More than 100 Muslim imams and activists expressed “horror and revulsion” at the killing of British hostage David Haines, adding that killing Henning would be “the worst condemnable sin” against Islam.
“Acts of humanitarianism are an essential element of religious practice for all Muslims, and of course they are just as significant to other people too” they say in an open letter.
“The senseless kidnapping, murder and now the despicable threats to Mr. Henning at the hands of so-called ‘Muslims’ cannot be justified anywhere in the [Koran] and the Sunnah [teachings of the Prophet Mohammed]” they add.
The letter was signed by the imams of the UK’s biggest mosques, along with British Muslim politicians including Khalid Mahmood, Shabana Mahmood and Labour’s Shadow Justice Secretary Sadiq Khan.
Britain’s biggest Muslim representative organization, the Muslim Council of Britain (MCB) was also a signatory to the letter.
In the letter, Koranic references were used to explain why the actions of IS are not in line with Islamic teachings, and urge those fighting with the extremists to learn “the errors of their ways.”
“The Holy [Koran] says that: ‘Whosoever kills a human being... it is as if killing the entire human race; and whosoever saves a life, saves the entire human race" the letter goes on to say.
“In the name of the Almighty All Merciful God, we beseech Mr Henning's kidnappers with the words of our Prophet [Mohammed] – ‘Show mercy to those on earth, the One in the Heavens will have mercy on you.’”
The letter comes as the UK considers military solutions to deal with IS, which has taken over vast swaths of territory in Iraq and Syria, declaring it a self-proclaimed caliphate.
As a result, Prime Minister David Cameron is considering authorizing airstrikes on IS-held territory in line with a US-led military operation.

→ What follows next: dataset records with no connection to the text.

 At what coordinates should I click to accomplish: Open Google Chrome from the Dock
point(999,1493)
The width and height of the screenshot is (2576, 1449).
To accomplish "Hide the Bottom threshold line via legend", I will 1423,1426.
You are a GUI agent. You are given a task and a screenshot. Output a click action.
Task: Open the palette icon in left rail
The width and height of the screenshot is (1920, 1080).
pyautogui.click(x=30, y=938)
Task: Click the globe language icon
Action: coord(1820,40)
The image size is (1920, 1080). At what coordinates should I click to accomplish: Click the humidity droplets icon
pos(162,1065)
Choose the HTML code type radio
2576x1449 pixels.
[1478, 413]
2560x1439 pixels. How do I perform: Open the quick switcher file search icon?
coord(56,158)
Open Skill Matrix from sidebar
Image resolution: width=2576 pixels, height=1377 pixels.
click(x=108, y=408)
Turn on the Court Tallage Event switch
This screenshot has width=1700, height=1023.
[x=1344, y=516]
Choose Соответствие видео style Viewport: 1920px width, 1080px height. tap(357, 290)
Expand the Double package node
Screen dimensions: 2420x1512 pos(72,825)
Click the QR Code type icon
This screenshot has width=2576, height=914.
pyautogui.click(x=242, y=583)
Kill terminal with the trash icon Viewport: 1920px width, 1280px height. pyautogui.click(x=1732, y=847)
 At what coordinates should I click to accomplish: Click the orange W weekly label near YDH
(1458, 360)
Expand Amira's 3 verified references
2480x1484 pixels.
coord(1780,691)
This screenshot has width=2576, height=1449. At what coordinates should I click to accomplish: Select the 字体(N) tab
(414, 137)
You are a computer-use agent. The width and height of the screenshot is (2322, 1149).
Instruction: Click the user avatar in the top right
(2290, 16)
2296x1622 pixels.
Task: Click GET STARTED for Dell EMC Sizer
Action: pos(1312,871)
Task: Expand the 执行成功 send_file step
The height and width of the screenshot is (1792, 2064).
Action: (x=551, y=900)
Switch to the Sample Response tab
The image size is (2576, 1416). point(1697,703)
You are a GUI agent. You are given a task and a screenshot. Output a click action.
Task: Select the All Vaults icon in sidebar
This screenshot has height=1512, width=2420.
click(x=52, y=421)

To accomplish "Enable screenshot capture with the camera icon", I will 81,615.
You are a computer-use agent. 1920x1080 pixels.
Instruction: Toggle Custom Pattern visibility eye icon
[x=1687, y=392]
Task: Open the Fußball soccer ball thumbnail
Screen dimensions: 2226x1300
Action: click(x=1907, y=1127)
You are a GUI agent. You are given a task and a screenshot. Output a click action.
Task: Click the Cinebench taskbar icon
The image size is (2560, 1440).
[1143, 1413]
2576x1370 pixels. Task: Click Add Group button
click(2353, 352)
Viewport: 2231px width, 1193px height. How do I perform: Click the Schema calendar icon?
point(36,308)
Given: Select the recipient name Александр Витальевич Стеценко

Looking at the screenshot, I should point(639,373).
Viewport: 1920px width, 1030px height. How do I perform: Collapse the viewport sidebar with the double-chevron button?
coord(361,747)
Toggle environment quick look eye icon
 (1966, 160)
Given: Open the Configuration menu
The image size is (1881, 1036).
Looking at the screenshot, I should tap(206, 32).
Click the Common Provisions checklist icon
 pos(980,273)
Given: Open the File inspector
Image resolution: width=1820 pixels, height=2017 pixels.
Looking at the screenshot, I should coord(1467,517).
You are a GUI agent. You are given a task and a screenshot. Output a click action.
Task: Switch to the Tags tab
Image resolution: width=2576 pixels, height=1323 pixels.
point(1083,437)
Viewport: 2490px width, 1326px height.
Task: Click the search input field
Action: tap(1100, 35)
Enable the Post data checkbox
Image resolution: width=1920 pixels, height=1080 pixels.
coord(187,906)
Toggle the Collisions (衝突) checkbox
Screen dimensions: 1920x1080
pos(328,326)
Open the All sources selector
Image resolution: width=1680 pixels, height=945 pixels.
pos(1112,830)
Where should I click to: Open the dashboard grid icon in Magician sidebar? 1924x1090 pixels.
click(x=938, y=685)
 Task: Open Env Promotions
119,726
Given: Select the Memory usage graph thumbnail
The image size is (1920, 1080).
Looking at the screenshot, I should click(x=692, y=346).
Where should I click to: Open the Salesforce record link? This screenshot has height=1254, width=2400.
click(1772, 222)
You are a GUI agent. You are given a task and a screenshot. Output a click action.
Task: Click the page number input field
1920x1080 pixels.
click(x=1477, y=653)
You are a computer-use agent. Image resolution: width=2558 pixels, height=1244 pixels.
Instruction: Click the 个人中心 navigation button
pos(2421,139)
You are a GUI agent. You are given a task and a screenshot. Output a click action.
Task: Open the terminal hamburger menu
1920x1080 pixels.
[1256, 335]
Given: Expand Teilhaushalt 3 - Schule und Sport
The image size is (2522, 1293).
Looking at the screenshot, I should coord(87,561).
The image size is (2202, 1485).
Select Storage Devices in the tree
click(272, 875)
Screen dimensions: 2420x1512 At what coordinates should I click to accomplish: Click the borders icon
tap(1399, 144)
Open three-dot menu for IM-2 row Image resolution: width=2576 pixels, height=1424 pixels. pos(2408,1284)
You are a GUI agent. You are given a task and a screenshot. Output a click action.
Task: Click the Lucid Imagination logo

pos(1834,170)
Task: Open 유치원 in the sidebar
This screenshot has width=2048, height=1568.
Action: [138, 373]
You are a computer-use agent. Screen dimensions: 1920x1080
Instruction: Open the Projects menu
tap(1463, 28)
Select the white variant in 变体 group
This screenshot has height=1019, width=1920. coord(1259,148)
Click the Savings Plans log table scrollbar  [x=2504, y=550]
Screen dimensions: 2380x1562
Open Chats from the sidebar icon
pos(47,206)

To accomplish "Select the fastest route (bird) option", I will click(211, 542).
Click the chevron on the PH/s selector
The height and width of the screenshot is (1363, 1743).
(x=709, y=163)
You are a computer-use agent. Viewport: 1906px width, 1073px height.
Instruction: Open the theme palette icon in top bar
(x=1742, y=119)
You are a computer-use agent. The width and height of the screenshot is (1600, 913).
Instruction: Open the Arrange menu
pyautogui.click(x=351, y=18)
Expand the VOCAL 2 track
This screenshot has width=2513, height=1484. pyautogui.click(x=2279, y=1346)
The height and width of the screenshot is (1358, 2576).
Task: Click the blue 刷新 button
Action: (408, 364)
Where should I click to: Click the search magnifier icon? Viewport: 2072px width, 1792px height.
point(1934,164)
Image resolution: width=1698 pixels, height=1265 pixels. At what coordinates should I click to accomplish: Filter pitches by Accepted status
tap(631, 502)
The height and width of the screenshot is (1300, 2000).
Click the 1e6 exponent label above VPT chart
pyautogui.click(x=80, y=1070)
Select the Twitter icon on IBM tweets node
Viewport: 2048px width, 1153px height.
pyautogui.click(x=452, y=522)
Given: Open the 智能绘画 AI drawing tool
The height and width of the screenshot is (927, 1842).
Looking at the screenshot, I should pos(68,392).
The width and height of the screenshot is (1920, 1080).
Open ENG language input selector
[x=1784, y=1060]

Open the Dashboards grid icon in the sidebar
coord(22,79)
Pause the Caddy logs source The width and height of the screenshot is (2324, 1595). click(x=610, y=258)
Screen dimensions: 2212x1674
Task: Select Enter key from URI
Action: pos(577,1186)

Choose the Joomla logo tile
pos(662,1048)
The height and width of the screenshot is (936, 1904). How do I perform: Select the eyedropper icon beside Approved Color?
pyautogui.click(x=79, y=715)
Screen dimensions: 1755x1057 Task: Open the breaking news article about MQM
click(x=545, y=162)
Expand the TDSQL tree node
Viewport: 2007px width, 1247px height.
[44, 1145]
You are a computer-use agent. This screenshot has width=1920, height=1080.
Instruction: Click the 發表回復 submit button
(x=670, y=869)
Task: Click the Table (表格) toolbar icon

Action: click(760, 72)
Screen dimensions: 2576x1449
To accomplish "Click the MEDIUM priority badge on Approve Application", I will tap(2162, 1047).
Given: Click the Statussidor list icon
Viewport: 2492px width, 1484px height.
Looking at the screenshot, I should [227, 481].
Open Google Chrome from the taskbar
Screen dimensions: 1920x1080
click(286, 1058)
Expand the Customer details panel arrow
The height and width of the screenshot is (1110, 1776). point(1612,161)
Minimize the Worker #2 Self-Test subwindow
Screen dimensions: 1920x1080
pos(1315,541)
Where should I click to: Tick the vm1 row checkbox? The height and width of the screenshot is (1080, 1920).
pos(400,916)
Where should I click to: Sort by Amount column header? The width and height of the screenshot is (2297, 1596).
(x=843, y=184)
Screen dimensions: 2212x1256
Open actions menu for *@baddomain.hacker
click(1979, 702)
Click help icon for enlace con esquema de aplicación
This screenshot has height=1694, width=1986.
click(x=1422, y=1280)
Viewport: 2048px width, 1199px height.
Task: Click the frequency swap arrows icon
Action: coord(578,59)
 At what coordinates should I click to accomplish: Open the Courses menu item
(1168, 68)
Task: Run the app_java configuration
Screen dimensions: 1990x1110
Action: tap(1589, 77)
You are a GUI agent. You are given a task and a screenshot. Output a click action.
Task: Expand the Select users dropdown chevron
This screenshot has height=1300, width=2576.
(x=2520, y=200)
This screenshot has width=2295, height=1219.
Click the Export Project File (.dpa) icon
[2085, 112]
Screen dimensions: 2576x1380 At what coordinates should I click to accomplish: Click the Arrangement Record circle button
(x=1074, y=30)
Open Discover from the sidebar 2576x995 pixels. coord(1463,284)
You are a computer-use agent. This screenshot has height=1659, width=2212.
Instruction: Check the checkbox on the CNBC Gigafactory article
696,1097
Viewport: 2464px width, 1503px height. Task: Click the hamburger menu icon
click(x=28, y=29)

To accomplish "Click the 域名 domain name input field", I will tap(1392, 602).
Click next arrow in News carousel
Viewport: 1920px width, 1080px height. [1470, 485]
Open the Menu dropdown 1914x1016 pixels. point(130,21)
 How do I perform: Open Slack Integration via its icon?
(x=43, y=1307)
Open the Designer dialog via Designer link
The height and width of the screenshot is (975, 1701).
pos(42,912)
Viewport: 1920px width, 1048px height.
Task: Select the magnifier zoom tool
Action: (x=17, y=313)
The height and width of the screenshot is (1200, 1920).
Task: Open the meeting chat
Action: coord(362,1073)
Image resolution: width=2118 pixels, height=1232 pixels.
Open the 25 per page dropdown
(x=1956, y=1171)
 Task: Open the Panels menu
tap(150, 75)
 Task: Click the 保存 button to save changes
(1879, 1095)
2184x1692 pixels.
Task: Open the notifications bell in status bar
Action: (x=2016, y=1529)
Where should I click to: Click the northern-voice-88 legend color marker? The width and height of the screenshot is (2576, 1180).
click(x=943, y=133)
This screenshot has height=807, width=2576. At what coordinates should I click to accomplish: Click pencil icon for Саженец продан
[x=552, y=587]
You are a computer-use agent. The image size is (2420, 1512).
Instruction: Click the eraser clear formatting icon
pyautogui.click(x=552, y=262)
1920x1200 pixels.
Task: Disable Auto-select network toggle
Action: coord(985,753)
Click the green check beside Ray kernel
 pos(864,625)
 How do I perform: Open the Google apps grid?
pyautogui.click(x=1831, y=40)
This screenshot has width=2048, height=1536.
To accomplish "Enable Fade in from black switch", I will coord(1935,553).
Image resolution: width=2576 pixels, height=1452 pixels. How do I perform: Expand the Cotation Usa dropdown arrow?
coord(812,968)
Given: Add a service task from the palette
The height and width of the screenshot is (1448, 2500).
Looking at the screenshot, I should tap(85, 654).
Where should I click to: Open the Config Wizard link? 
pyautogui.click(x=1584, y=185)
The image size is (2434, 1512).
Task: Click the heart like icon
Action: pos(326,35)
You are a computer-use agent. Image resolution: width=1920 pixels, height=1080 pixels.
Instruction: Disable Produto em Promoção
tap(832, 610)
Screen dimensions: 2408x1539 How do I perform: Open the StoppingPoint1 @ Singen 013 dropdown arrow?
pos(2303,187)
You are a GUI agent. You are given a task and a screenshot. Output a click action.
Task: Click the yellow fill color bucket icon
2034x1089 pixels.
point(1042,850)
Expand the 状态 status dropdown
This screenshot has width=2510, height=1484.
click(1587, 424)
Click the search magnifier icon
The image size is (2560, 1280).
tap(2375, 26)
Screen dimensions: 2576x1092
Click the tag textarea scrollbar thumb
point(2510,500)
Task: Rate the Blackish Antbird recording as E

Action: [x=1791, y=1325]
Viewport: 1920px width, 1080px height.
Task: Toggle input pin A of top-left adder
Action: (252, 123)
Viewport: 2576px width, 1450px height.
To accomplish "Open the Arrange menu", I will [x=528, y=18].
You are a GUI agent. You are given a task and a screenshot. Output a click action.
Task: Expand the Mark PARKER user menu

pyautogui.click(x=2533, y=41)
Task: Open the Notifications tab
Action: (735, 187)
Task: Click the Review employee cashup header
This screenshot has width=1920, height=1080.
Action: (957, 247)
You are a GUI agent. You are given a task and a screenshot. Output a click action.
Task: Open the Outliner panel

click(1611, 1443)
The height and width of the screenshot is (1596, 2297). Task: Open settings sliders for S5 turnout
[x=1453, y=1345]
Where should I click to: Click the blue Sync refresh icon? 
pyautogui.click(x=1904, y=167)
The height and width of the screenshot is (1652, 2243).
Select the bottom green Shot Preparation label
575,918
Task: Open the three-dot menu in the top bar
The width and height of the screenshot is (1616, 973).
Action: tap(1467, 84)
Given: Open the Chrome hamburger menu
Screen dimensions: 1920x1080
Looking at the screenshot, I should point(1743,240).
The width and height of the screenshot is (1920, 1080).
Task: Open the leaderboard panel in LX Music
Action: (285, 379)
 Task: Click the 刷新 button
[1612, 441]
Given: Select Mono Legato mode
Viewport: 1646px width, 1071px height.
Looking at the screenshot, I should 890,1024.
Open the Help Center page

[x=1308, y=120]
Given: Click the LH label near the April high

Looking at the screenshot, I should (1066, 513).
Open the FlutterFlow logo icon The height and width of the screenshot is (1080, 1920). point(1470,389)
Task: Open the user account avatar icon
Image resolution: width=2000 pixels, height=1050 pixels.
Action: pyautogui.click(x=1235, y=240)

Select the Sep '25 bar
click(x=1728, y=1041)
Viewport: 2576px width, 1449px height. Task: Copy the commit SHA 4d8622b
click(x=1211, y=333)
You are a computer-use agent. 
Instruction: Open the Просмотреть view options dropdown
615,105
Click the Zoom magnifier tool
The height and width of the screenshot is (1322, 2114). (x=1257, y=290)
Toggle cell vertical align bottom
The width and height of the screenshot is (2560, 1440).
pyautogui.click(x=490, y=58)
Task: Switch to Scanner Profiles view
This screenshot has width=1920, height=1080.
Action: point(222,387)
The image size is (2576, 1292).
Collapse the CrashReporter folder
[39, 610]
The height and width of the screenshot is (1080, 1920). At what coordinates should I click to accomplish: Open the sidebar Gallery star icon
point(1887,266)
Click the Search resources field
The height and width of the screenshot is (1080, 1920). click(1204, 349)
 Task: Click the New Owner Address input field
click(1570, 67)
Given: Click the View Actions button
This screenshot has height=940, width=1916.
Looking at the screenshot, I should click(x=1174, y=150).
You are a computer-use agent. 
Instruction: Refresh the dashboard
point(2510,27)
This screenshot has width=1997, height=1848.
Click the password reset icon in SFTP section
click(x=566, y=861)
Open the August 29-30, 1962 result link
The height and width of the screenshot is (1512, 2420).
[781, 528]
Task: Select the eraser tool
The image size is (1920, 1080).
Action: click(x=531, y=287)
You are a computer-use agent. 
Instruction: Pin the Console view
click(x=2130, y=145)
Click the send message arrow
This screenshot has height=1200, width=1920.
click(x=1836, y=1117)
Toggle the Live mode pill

The army may also help train ‘moderate’ Syrian rebels.
British Muslims have also spoken out against IS, taking to social media to renounce the Islamist group.
The London based ‘Active Change Foundation’ started a campaign, titled ‘#notinmyname’, in which a number of young British Muslims condemn the violence conducted by IS fighters.
“ISIS is hiding behind a false Islam,” they say, insisting that their actions have “nothing to do with what we stand for."
The group also says that the IS is “totally un-Islamic” and “has no respect for women.”
Henning, a father of two from Manchester, traveled to Syria last year along with a group of aid workers.
According to official security service reports, he was kidnapped half an hour after entering the country, although it is not known at what point he ended up in IS hands.